Task instructions:
Leave out any pictures and transcribe all other data below exactly.

Material for the task:
......

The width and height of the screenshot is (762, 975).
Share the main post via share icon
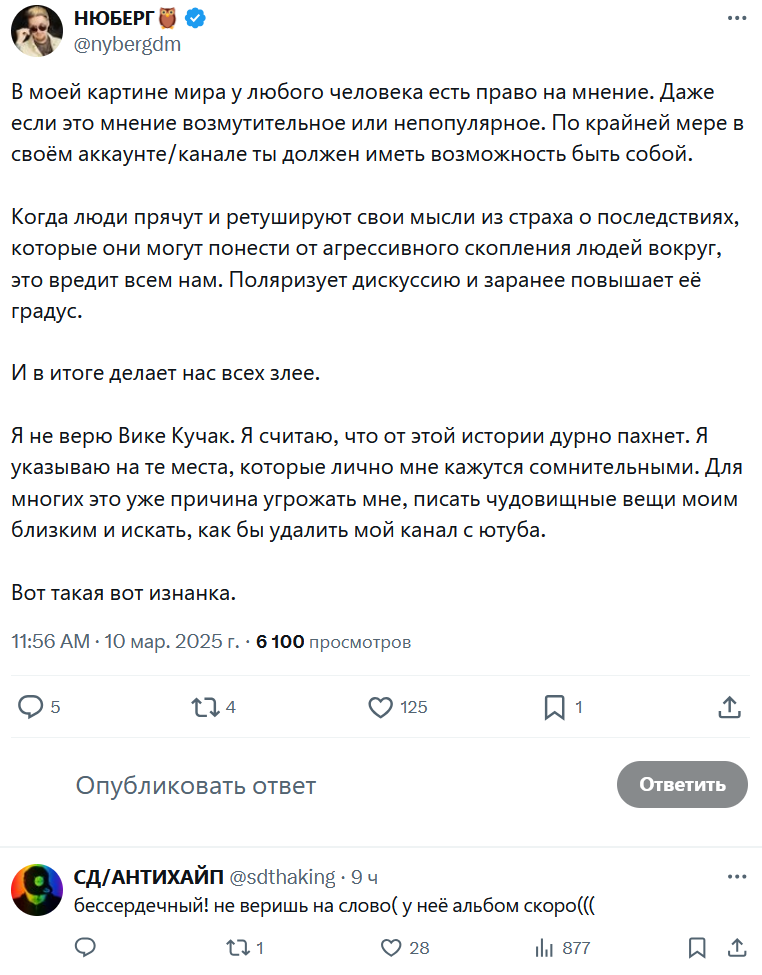tap(729, 707)
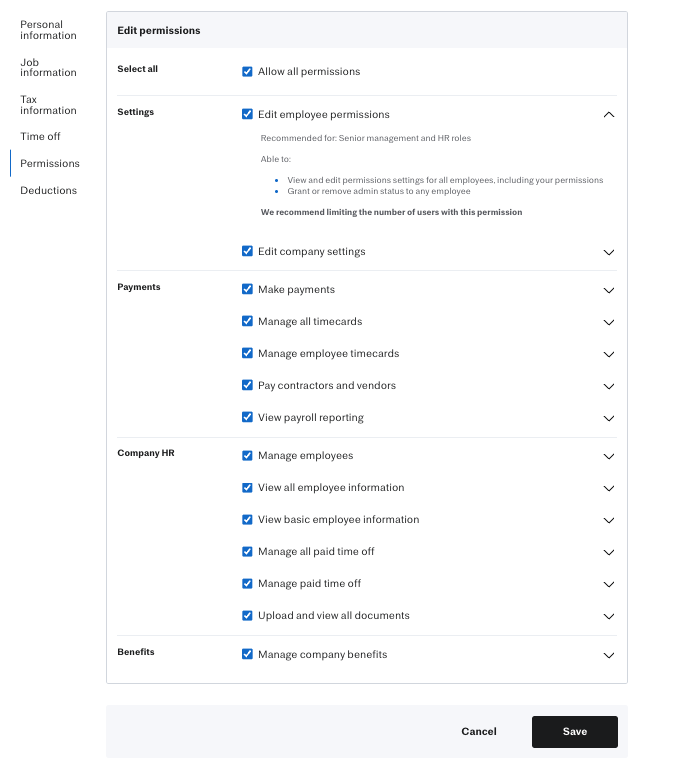Expand Pay contractors and vendors details
Screen dimensions: 685x783
[x=609, y=386]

......

Reply to the task:
The width and height of the screenshot is (762, 975).
Share the main post via share icon
tap(729, 707)
Expand Pay contractors and vendors details
Screen dimensions: 685x783
[x=609, y=386]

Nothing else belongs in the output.